From the line containing "You are a GUI" to the final line of the entries, copy each line exactly. Pictures stay out.

____ Source records

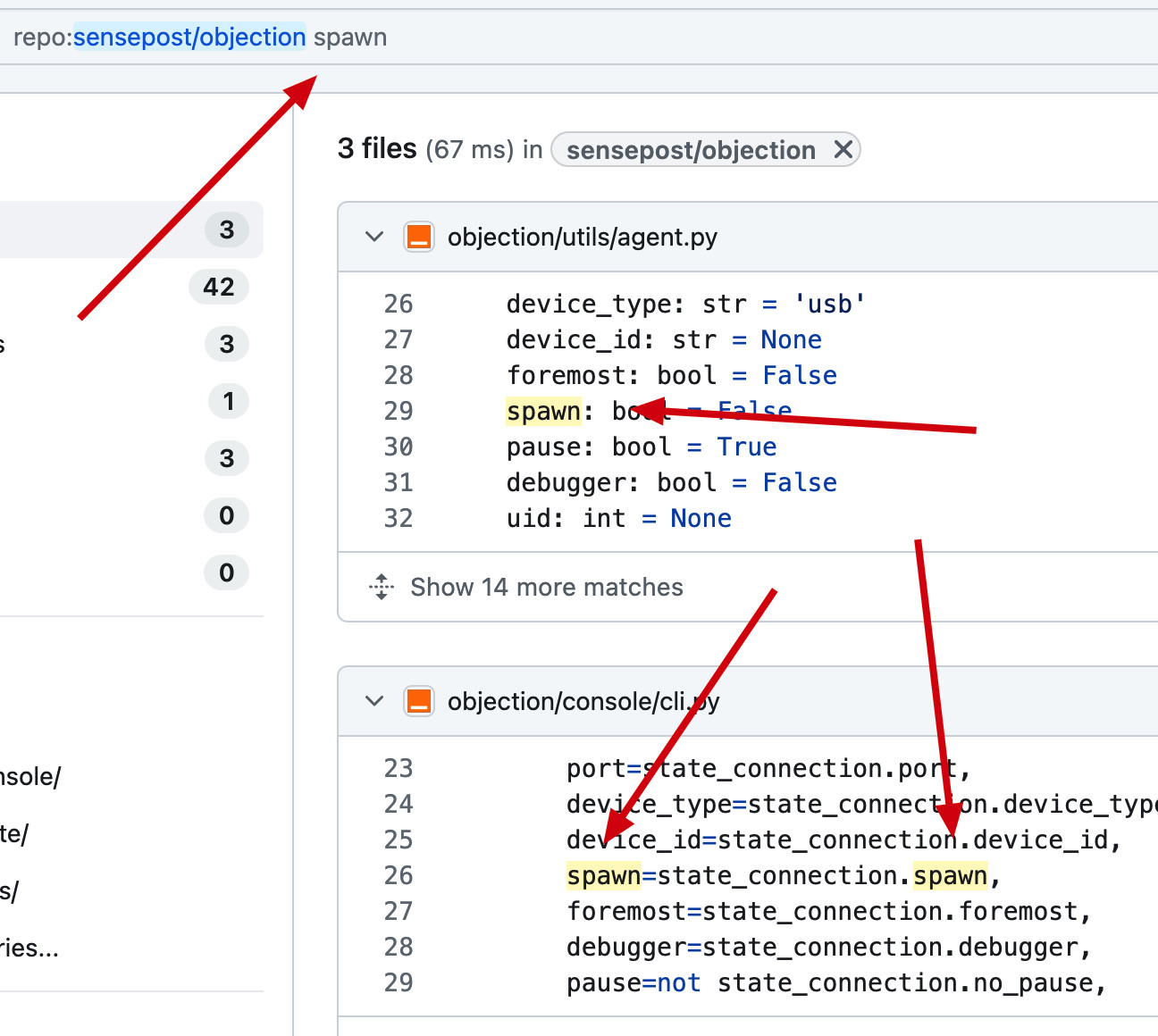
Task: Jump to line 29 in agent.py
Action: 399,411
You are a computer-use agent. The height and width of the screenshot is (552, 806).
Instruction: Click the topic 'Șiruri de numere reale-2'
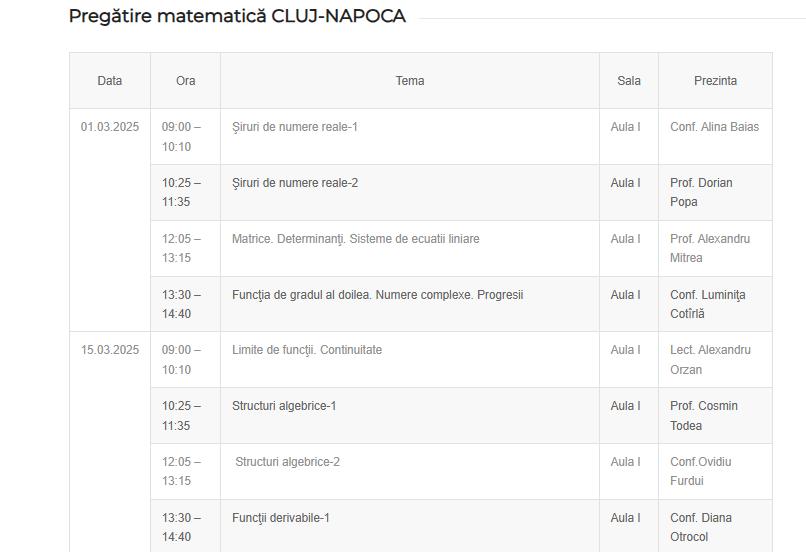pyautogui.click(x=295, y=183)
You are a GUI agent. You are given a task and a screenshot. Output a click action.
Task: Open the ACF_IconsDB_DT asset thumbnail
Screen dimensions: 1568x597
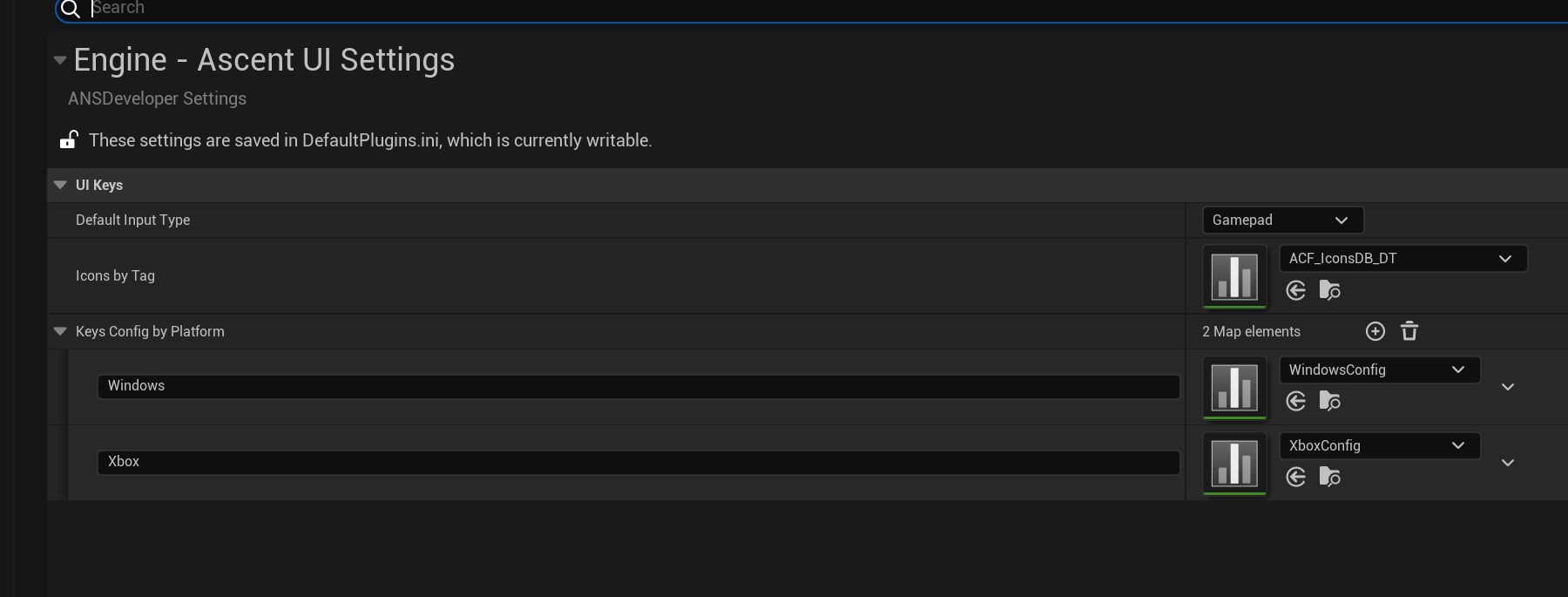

________

◆ Response area ◆
You are a GUI agent. You are given a task and a screenshot. Output a click action.
Task: Open the ACF_IconsDB_DT asset thumbnail
Screen dimensions: 1568x597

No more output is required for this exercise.